Finding and keeping talent has always been a big issue for Australian business owners – but these days there’s an urgency about it that we’ve not seen before.
What’s to blame? Partly economic success, which is creating a serious skills shortage as demand for higher-skilled workers grows in industries including IT, engineering, financial and professional services.
Recruiters Hays, in their 2017 Global Skills Index, say recent jobs growth means there are fewer people looking for work, meaning wage pressure is inevitable.
The report also points out that readily available candidates are now less likely to have the skills Australian employers want.
Jobs growth equals prosperity, of course, and that’s great news. But it also means pressure on available office space, driving up rents.
In Sydney and Melbourne, for instance, the Colliers International office research report for the second half of 2017 found demand far outstripping supply in CBD (central business district) office space.
It calls it “the perfect storm” and warns: “Supply for the next 12 months is even more ominous.”
Net face rents per square metre, July 2017:
- Sydney – $1,015
- Melbourne – $693
- Brisbane – $672
- Perth – $700
So it’s hard to find staff, and it’s hard to find office space. And that means when you do find either, they’re expensive.
What are ambitious Australian companies to do?
In a time of global economic uncertainty, it’s crucial that potential growth in the country is not stifled by practicalities: someone to do the work, and somewhere to do it.
Some companies are simply stumped – but others are coming up with ways to address their needs that also benefit the working population.
For instance, analyst Bernard Salt observed in a recent article in The Australian that the workforce is becoming increasingly part-time.
He believes this reflects a number of factors that range from business requiring a more flexible, agile, workforce to more women in the workforce and a shift in household values towards partners sharing income.
Why the world loves ‘anywhere working’
It’s a pattern that’s reflected all over the world. A global survey of 24,000 office workers recently found 62% take advantage of flexible working practices.
And it’s good for business, too – the same survey found a huge 98% of the same people say ‘anywhere working’ boosts their productivity.
Flexible or desk booking practices mean organizations can often reduce their office workspace because all their staff are not in the office at the same time.
Hot desking and flexible meeting areas means expensive space is well-used – a desk that stands empty in Sydney for most of the day is a costly drain on resources when space is more than $1,000 per metre per month. Add it up…

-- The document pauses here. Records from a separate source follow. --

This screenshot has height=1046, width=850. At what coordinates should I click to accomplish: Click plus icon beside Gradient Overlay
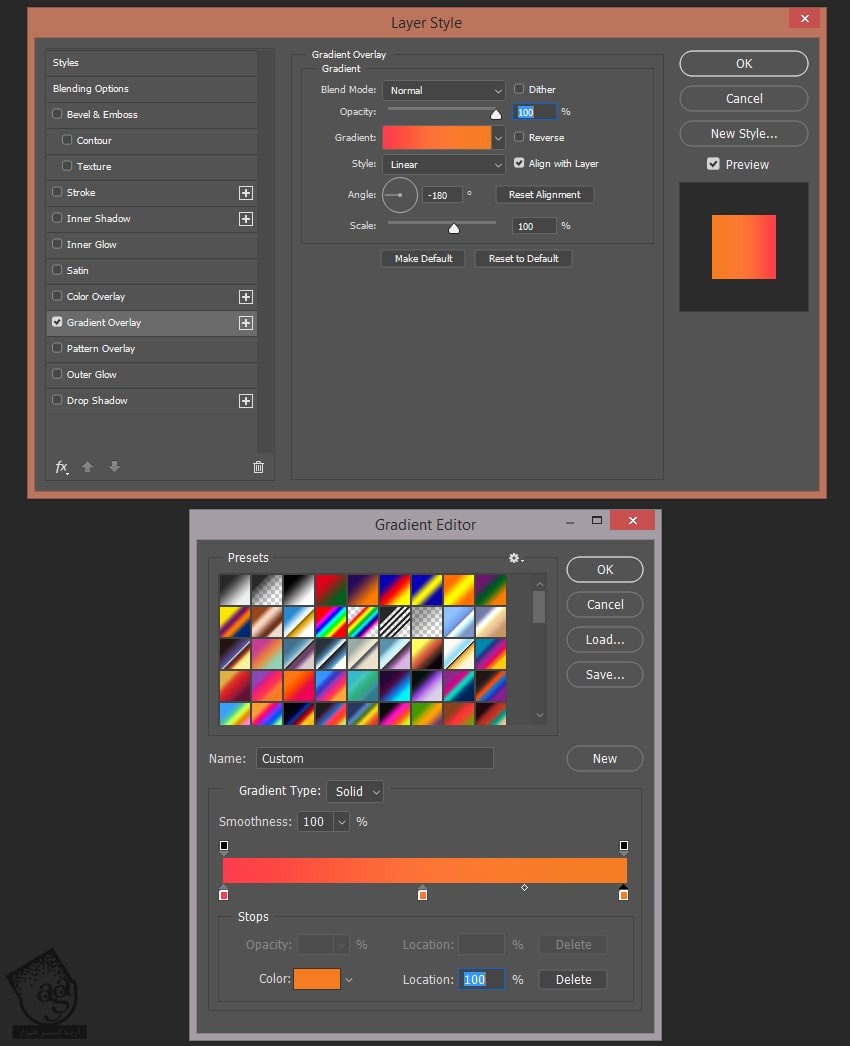coord(246,323)
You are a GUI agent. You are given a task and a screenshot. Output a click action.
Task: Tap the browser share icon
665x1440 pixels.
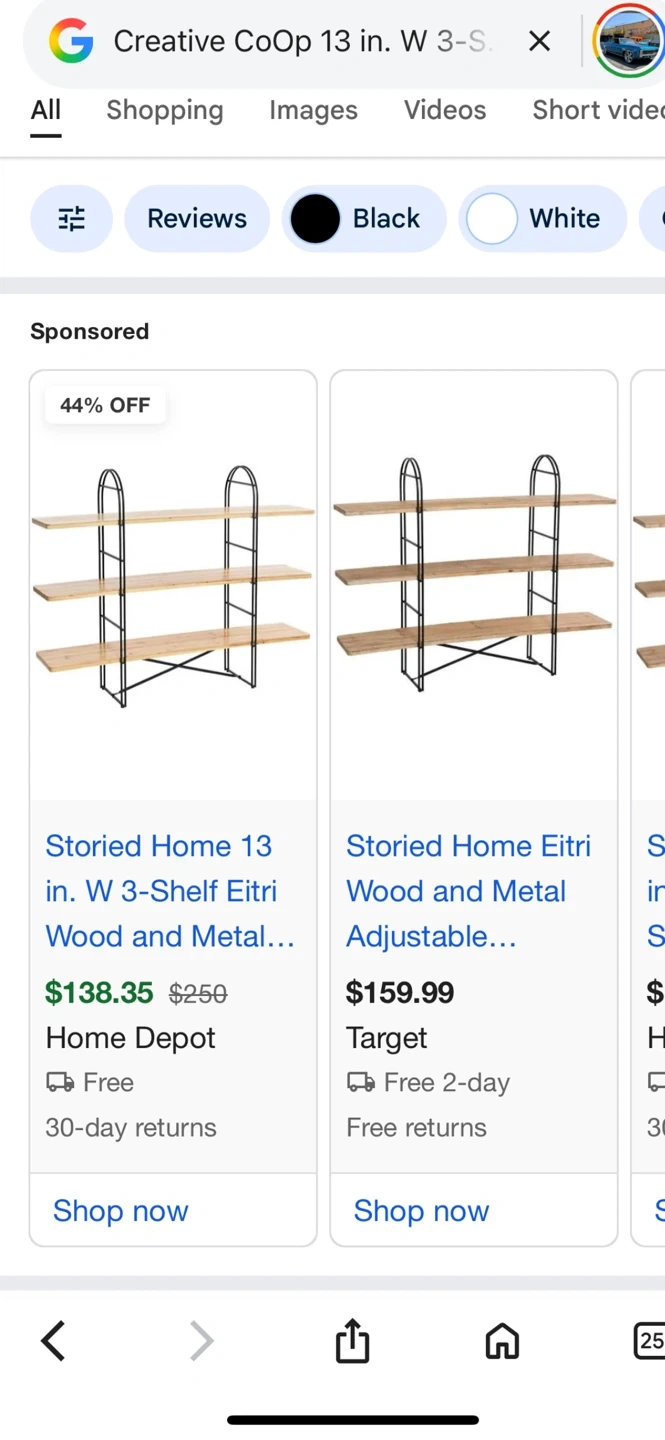pos(352,1341)
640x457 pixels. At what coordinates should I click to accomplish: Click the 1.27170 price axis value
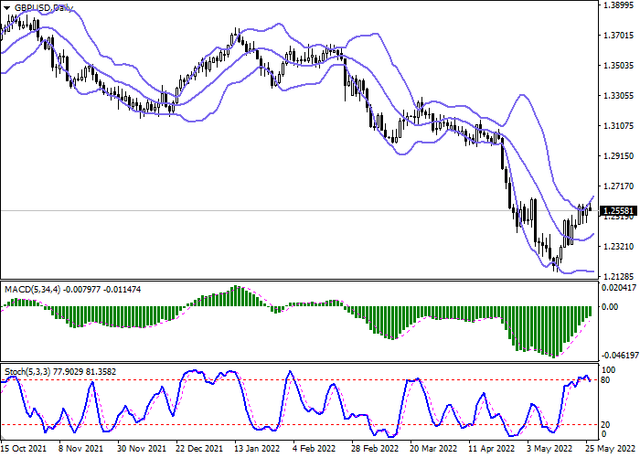pos(617,186)
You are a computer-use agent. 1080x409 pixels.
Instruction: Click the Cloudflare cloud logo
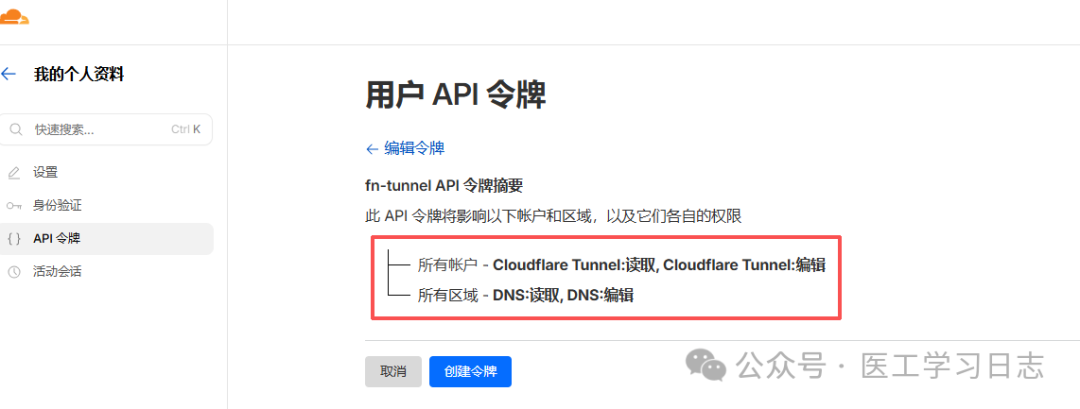pyautogui.click(x=13, y=17)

But flexible doesn’t mean sloppy.
But as many companies have found to their cost, being flexible about working – despite its many benefits – requires some well-defined procedures and well-supported processes.
Brian Margerison is the head of NFS Technology, an international workplace software company that has recently opened a new office in Sydney to cater further for its Australasian customers.
He says: “When flexible working is operating at its best, it provides a fantastic work-life balance for workers, a productivity boost for the organization and potentially a reduction in office rental costs.
“When it’s combined with the use of collaborative technology such as video conferencing and AV, reducing travel costs, companies can make significant savings while driving up efficiency.”
It’s a highly modern way to do business – but keeping all of this under control, though, particularly for multi-site organizations, requires a modern solution.
Meeting management software has responded to this shift in the workplace to provide the tools facilities managers and office owners need to maximise the benefits of agility.
A good meeting management software system monitors available space with the help of desk occupancy sensors, displays it online in real time and allows flexible workers to book the workspace they need easily from anywhere they have an internet connection.
“They can also book resources they need such as video conferencing or AV in the same transaction, so everything is ready for them when they come in to work or join a meeting,” says Brian.
The meeting management software is able to automatically take time zones into account, and informs all guests if arrangements change. It even releases space back into availability if no-one shows up.
“The software provides reports that show how an office is genuinely being used, and provide information to support good decisions as business needs develop,” said Brian.
“The result is a connected workplace that’s set up for maximum efficiency and the lowest possible costs, but which also keeps workers happy by allowing them to get on with their jobs easily – it’s great for retaining talent in our competitive jobs market.”